# YOUR TASK
Edit the rows below so that every instance of "screenshot" reads "screen capture", keeping all other text unchanged. Omit the pictures from your version.

# EXCERPTED DATA
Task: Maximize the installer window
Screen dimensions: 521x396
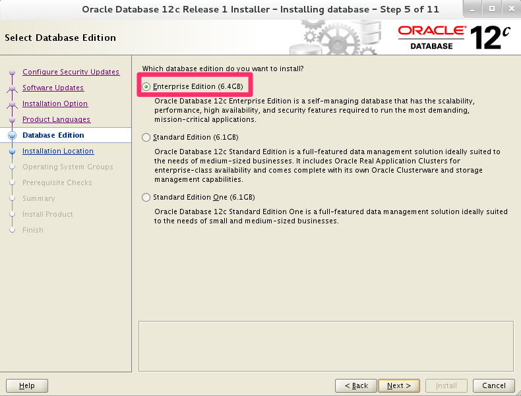Action: pyautogui.click(x=491, y=9)
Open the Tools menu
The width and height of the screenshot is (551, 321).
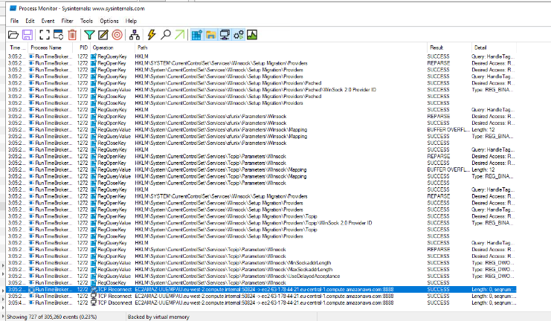coord(86,21)
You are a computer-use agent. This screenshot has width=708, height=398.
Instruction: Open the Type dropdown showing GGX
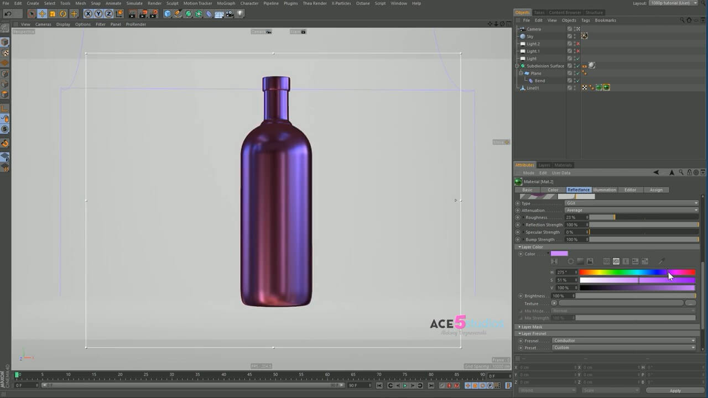(x=631, y=203)
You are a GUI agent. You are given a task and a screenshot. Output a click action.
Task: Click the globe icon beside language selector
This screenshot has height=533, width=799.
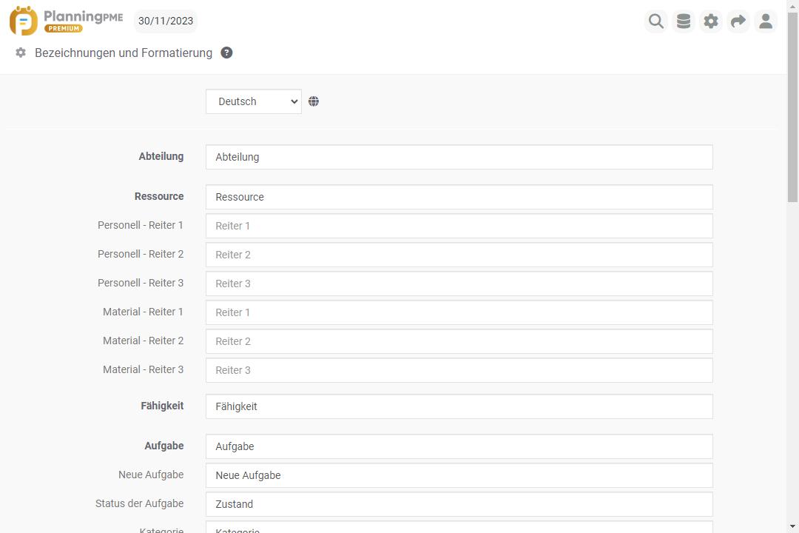tap(314, 101)
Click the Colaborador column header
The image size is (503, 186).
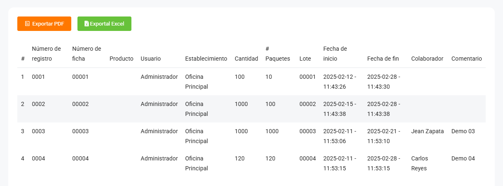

# OUTPUT FOR THIS EXERCISE
Task: Maximize the installer window
Screen dimensions: 521x396
Action: pyautogui.click(x=491, y=9)
Open the Tools menu
The width and height of the screen capture is (551, 321).
coord(86,21)
You are a computer-use agent. This screen capture has width=708, height=398.
Instruction: Open the Type dropdown showing GGX
(x=631, y=203)
You are a GUI agent. You are given a task and a screen capture. Output a click action.
Task: Click the globe icon beside language selector
This screen capture has height=533, width=799.
tap(314, 101)
Click the Colaborador column header
The image size is (503, 186).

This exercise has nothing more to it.